(Text provided)

Supporters Hope Truckers Deliver Message For Future
By Dan Spalding
InkFreeNews
NORTH WEBSTER — Elizabeth Coquillard is still upset over the 2020 government shutdown and public restrictions that impacted her and her family during the COVID-19 pandemic.
She lost her job as a server. Her daughters became depressed when schools closed and tests needed for her youngster’s hearing loss were delayed for months.
On Thursday, March 3, she and a group of supporters gathered up supplies at the Owl’s Nest near North Webster to support truckers participating in several cross-country convoys headed to the nation’s capital to protest mandates.
Supplies will be delivered to the Midwest Freedom Convoy before a rally on Saturday, March 5, in Spiceland (near New Castle). Donations included lots of water, toiletries, snacks, soups, non-perishable foods, paper products, and some clothing.
That convoy is one of several headed to Washington, D.C., inspired by similar recent events in Canada.
Coquillard predicted they would fill the 16-foot trailer before it. By 6 p.m., it looked like they were on the way to the goal.
The truck protests are arriving at the same time many mandates and restrictions are falling by the wayside as the number of deaths, cases and hospitalizations plummet.
Coquillard said the protests also send a signal for elected officials who might consider a similar moves in the future.
“I’m already against the next mandate,” she said. “We’re not going to put up with any more infringements on our rights.”
Coquillard is the District 2 Representative for the Indiana Libertarian Party. She was joined Thursday by, among others, William Henry, another Libertarian who was on the 2020 Libertarian gubernatorial ticket with Donald Rainwater.
They said their effort for truckers is nonpartisan.
Henry said he especially disliked executive moves by Indiana Gov. Eric Holcomb during the pandemic.
“It caught a lot of people off guard. To tell people you couldn’t go to work, you couldn’t go to school, tell people they couldn’t assemble – those things got to the heart of people,” Henry said.
Henry was asked if he could ever envision circumstances that would merit similar restrictions.
“Not necessarily,” he said. “We’ve seen – since 9/11 – the growth in control down to the individual level as the surveillance state grows to where it is now.”
“People are going to remember what happened and we’re going to stop that erosion of liberty,” he said.
A few elected officials stopped by to help, too.
Kosciusko County Council member Kimberly Cates unloaded supplies. Christina Archer, a Leesburg Town Council member, donated some items in memory of her brother, Mark, who was a trucker and died at the age of 53.
Truckers, she said, need all the support they can get.
Pat Thompson said she donated money to the truckers earlier this week and returned Thursday to help.
She said efforts to require truckers to be vaccinated seemed unnecessary since they are often isolated while on the road.
“It’s a matter of freedom,” she said.

(End Text provided)
(Material supplied)

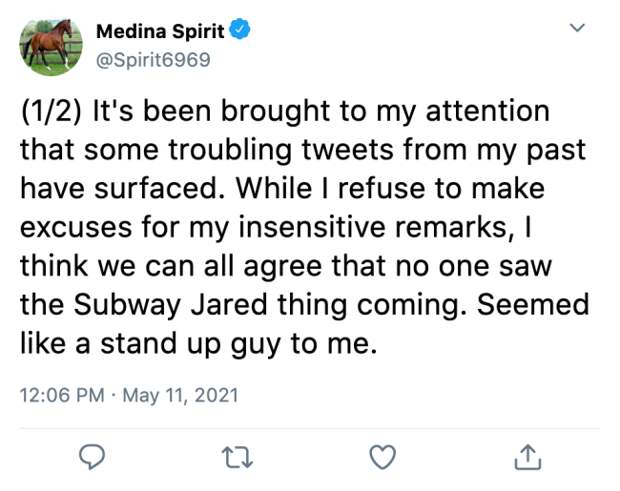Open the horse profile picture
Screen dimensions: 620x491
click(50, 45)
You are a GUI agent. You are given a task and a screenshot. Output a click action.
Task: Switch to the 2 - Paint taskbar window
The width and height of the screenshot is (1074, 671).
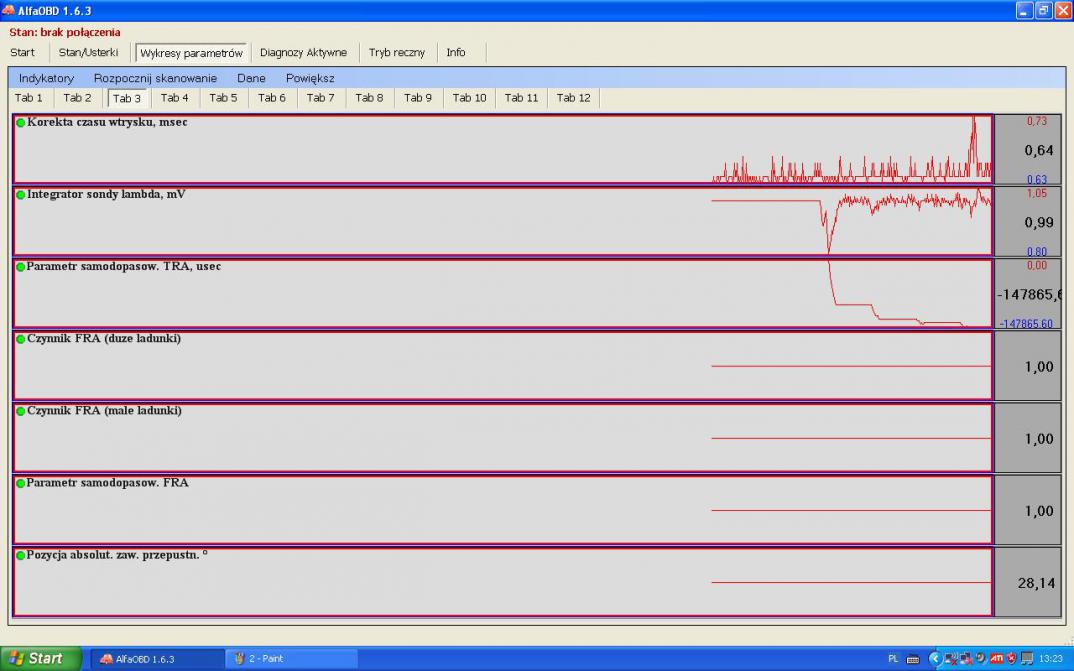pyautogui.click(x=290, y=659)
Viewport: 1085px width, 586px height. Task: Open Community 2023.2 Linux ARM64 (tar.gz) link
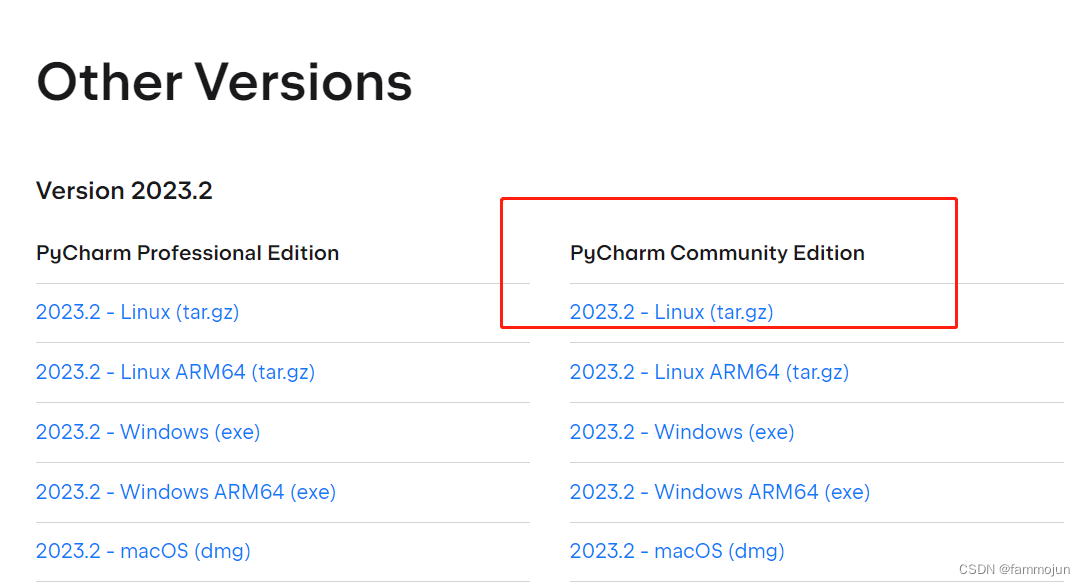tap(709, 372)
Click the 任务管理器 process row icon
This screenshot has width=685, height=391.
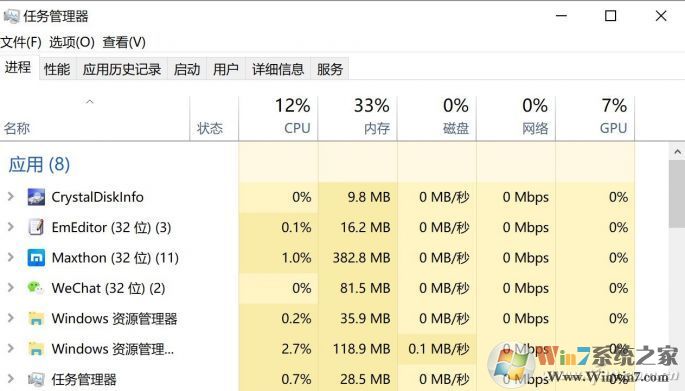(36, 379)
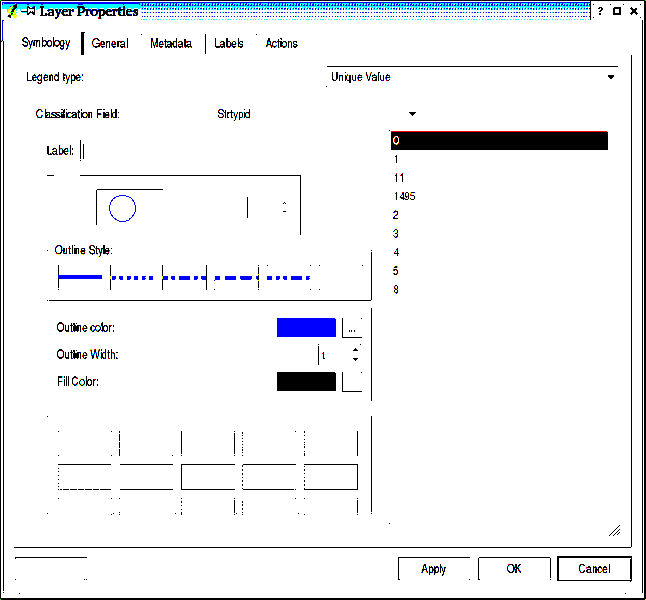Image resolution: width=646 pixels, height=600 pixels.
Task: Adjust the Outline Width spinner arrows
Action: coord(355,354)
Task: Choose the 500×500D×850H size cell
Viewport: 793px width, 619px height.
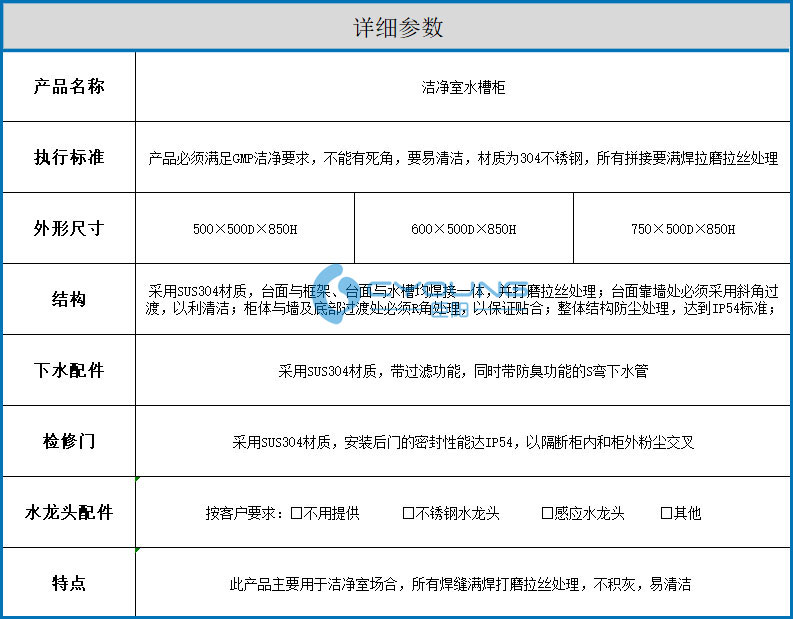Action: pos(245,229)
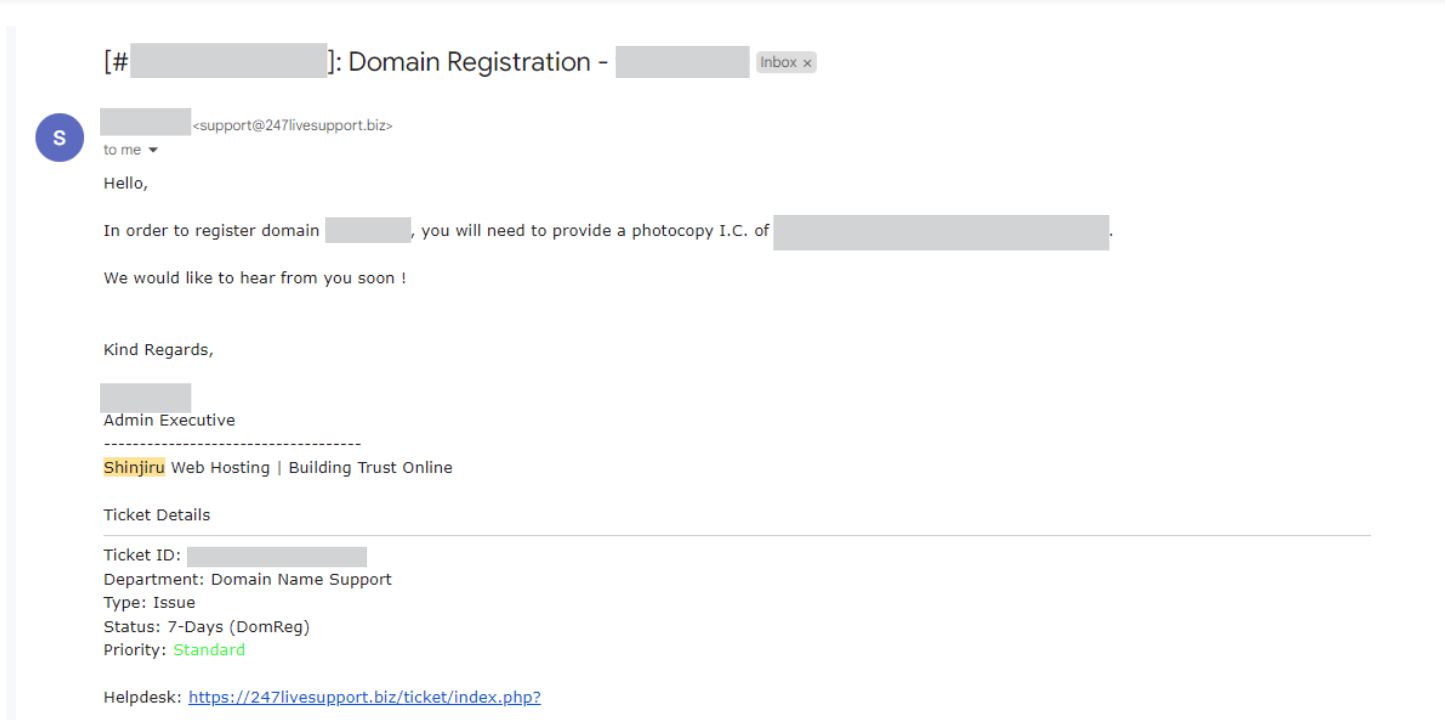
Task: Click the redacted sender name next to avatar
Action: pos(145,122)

(End Material supplied)

• [Task brief]
In the article about the trucker supply drive, what position does Elizabeth Coquillard hold in the Indiana Libertarian Party?

• [Answer to the exercise]
She is the District 2 Representative for the Indiana Libertarian Party.